Ces inondations en Somalie, mais aussi dans d'autres pays de la Corne de l'Afrique ou du monde, sont dues au phénomène climatique « El Niño » qui sévit depuis les années 1900 et qui s'intensifie d'année en année. El Niño est un épisode météorologique qui se traduit par un phénomène de réchauffement de la surface des eaux s'étendant de l'océan Pacifique jusqu'aux côtes du Pérou et de l’Équateur. Toute cette « ceinture tropicale » subit un bouleversement climatique qui provoque à la fois d'importantes inondations et d'extrêmes sécheresses. Ces intempéries apparaissent tous les deux à sept ans et ont une durée de douze à dix-huit mois.
Ce phénomène a des conséquences dramatiques, des milliers de vies humaines sont à déplorer du fait d'El Niño et des dégâts matériels. Jusqu'à présent, les deux épisodes de ce phénomène climatique les plus conséquents du siècle ont été enregistrés dans les années 1982/83 mais surtout en 1997/98 où 41 pays dans le monde ont souffert de graves inondations et 22 autres pays ont été victimes de dures sécheresses. La Somalie est actuellement un des pays les plus touchés par ces incidents climatiques. Selon de nombreux experts, El Niño pourrait être plus important en 2016 qu'il ne l'a jamais été.
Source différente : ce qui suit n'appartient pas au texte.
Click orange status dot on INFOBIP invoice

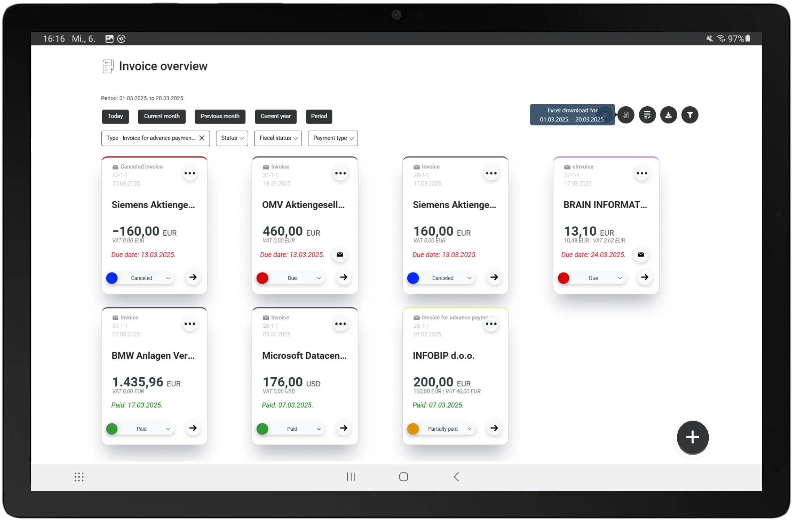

D'après l'UNICEF, cette situation tragique va se répercuter de génération en génération si les pays touchés et les victimes de ce phénomène climatique ne reçoivent pas d'aide pour compenser toutes les récoltes perdues et le manque à gagner. Les pays les plus touchés par El Niño sont ceux qui, de manière générale, sont les plus confrontés au problème du dérèglment climatique. S'ajoute à ce constat que ces zones affectées sont bien souvent des zones de pauvreté où les populations victimes n'ont pas les ressources financières adaptées pour faire face à cette situation et pour prendre les mesures adaptées.
Un conflit civil qui n'arrange rien
Depuis les années 1990, la situation politique est plus qu'instable en Somalie et les gouvernements changent très régulièrement au gré des différentes milices militaires qui s'affrontent pour le pouvoir. C'est dans ce contexte instable que sont apparus des groupes islamiques qui ont élargi leur sphère d'influence tout au long de l'année 2006. Aujourd'hui, ils contrôlent la majorité du territoire de la Somalie, y compris la capitale Mogadiscio. La présence de ces islamistes en Somalie complique fortement les situations critiques dues aux intempéries climatiques puisqu'il est plus difficile pour les organisations humanitaires de venir en aide aux habitants victimes des inondations.
Deux régions sont déclarées en état de famine en Somalie depuis 20 ans par l'ONU. Ces zones géographiques sont depuis une dizaine d'années aux mains des islamistes shebab, qui font obstacle à l'aide humanitaire. Ces individus aux commandes du pays ont affirmé à plusieurs reprises que la soit disant famine n'était qu'une invention de l'ONU pour les déstabiliser. Tout en affirmant donc que l'état de famine n'était pas réel en Somalie, les islamistes ont imposé des conditions insoutenables aux ONG, forçant un grand nombre d'entre elles à partir du pays.
Dans ce contexte, même pour les associations les plus tenaces, il n'est pas facile de venir en aide aux populations. Les problèmes logistiques sont les plus importants, il y de nombreuses personnes dans le besoin, beaucoup de cas d'urgence et dans des villes parfois très éloignées. L'insécurité alimentaire est au niveau maximum, les réfugiés n'ont pas de toit et comptent de nombreux malades parmi eux. Bien que des organismes tel que le Centre International de la Croix-Rouge tentent de faire de leur mieux, il est très difficile d'organiser une logistique adéquate lorsque l'État n'appuie pas les ONG.
La situation actuelle est donc critique en Somalie, une des premières victimes du réchauffement de la planète. Ces événements climatiques tragiques sont d'autant plus conséquents que la Somalie souffre également d'une instabilité politique, de rivalités de pouvoir, d'une forte corruption et d'un certain désintérêt de la société internationale quant au sort de ce pays.